For their study, Lee and her colleagues used a sub-set of information gathered from NSCH interviews with the parents and guardians of 102,353 children from January 2003 through July 2004.

As part of the interviews, the parents and guardians were asked if their child’s health care professional had ever told them that their child has diabetes.

The children were grouped into three categories based on their body mass index, or BMI: not overweight, overweight and obese. BMI was calculated using the height and weight of the child reported by his parent or guardian.

Children with a BMI above the 85th percentile for their age and sex are classified as overweight, while those with a BMI above the 95th percentile are considered obese.
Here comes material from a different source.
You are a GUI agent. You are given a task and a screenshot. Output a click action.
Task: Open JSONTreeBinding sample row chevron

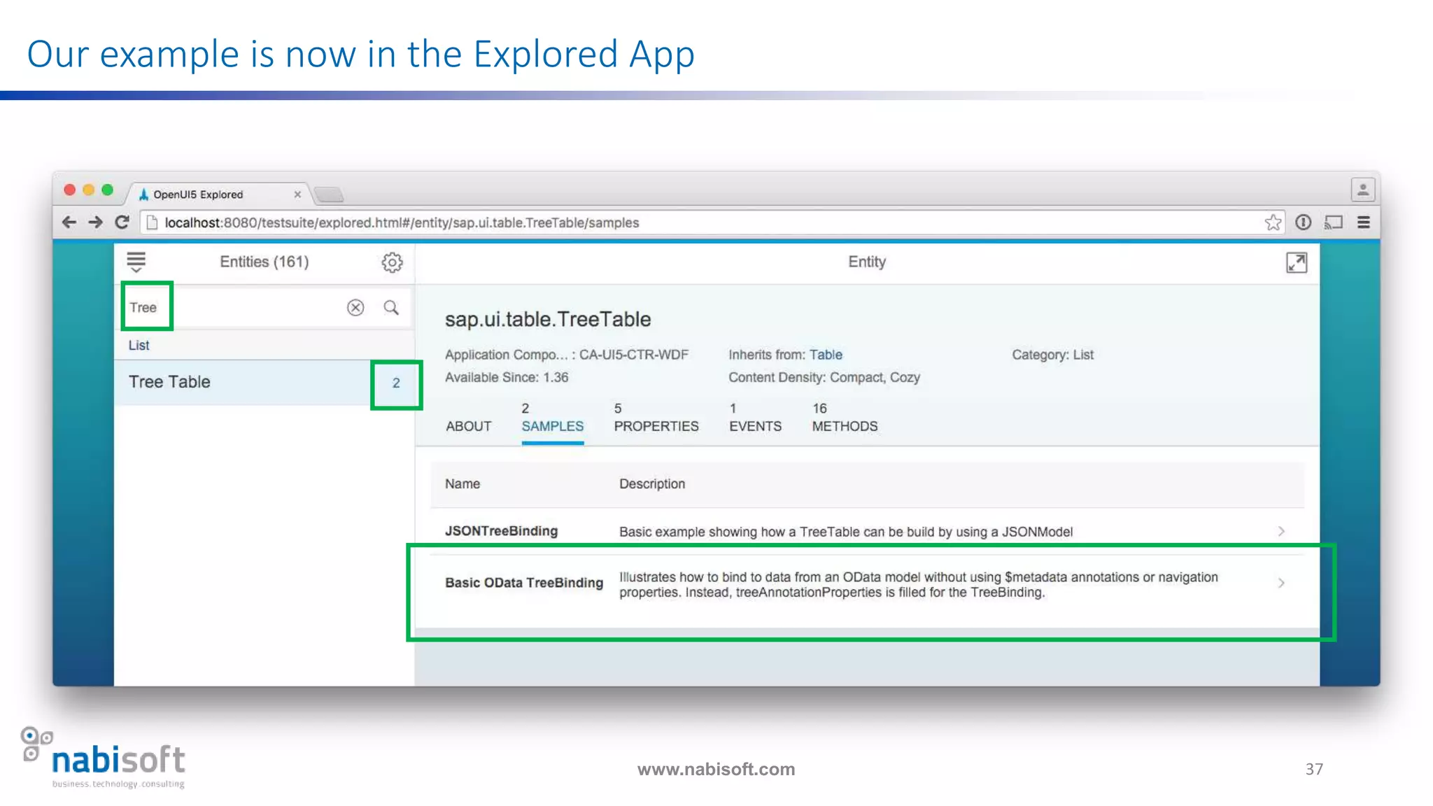pyautogui.click(x=1281, y=532)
For example, a 10-year-old boy of average height would be defined as obese if he weighed approximately 101 pounds or greater, says Lee.

These data provided researchers with evidence of an association between childhood obesity and diabetes. The study found that children ages 6 to 11 and ages 12 to 17 who were obese were more than twice as likely to have diabetes than children of the same age who were of normal weight.

The study estimates that nationally, 229,240 children have diabetes. Prevalence of diabetes was higher among older children, and the disease was more common among non-Hispanic white children than non-Hispanic black or Hispanic children.

While one form of diabetes, type 2, is usually associated with obesity, data used for this study did not distinguish between the two types.

Still, results point to a greater need for public health strategies to curb childhood obesity and reduce the number of children with diabetes, says Lee.

“These data create cause for concern, especially with a nationwide shortage of specialists who care for children with diabetes,” notes Lee. “From a clinical, public health and health resources perspective, we need to address childhood obesity head-on to help reduce the future burden of diabetes in the U.S.”

In addition to Lee, Melissa L. McPheeters, Ph.D., MPH; and James G. Gurney, Ph.D., with the CHEAR team in the U-M Division of General Pediatrics; and William H. Herman, M.D., MPH, with the Department of Internal Medicine at the U-M Medical School and the Department of Epidemiology at the U-M School of Public Health, co-authored the study.

The study was funded by a National Institutes of Health Pediatric Health Services Research Grant.

Reference: Diabetes Care, February 2006, Vol. 29, No. 2.